[Source data]
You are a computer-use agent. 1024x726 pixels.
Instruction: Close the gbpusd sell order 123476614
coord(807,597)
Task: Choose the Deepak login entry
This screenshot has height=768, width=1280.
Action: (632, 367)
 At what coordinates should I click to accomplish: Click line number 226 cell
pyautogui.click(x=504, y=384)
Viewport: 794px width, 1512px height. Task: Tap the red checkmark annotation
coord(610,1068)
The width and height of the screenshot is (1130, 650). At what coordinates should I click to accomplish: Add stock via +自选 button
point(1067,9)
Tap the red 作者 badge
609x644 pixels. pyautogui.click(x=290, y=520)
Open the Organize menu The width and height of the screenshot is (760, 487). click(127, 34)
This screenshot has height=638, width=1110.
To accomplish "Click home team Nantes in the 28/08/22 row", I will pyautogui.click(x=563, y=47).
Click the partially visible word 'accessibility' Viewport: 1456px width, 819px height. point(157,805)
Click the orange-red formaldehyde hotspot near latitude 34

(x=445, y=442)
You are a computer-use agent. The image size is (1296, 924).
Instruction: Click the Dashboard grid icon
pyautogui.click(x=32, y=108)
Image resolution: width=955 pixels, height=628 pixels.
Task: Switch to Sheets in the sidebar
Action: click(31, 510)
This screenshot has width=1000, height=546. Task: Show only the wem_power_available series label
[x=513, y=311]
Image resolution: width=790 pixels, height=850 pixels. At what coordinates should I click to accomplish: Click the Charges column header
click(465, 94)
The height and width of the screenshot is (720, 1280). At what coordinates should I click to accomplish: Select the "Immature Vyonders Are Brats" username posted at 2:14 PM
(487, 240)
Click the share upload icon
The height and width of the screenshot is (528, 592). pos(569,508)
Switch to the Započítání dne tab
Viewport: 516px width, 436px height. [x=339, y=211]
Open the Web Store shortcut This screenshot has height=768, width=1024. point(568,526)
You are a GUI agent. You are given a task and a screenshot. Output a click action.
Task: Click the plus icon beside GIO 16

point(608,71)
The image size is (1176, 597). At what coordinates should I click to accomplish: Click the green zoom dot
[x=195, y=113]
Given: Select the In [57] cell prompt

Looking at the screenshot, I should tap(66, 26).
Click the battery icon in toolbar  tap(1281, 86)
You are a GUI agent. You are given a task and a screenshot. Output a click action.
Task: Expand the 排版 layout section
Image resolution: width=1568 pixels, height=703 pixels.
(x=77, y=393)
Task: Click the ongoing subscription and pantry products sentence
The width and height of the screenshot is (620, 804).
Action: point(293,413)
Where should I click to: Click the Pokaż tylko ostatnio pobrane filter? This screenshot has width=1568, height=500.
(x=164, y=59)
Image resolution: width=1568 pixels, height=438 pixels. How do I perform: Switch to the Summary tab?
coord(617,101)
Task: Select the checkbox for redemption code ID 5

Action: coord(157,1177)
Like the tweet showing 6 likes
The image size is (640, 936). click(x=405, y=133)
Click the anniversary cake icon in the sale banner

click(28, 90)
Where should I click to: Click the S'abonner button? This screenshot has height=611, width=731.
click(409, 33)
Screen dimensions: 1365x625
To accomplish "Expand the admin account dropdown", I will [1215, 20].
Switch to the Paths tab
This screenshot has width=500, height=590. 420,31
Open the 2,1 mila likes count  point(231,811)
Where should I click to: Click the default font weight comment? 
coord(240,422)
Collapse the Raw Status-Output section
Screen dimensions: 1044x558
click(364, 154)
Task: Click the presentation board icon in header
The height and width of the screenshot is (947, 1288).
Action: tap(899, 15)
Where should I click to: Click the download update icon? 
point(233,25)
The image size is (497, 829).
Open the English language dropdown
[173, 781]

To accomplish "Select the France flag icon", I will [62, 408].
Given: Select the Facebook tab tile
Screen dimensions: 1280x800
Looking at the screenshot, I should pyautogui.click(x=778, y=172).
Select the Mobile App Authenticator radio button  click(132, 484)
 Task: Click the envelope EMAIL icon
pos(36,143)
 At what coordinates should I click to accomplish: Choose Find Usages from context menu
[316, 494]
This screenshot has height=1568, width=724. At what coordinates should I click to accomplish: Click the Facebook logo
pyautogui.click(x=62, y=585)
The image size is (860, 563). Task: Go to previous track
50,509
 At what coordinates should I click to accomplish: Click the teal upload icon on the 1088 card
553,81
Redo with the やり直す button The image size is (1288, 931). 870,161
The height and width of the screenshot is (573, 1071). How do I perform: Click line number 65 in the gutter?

Work order: Tally how many lines of the data include the word "will". Write the number and nothing else.

Problem solution: 3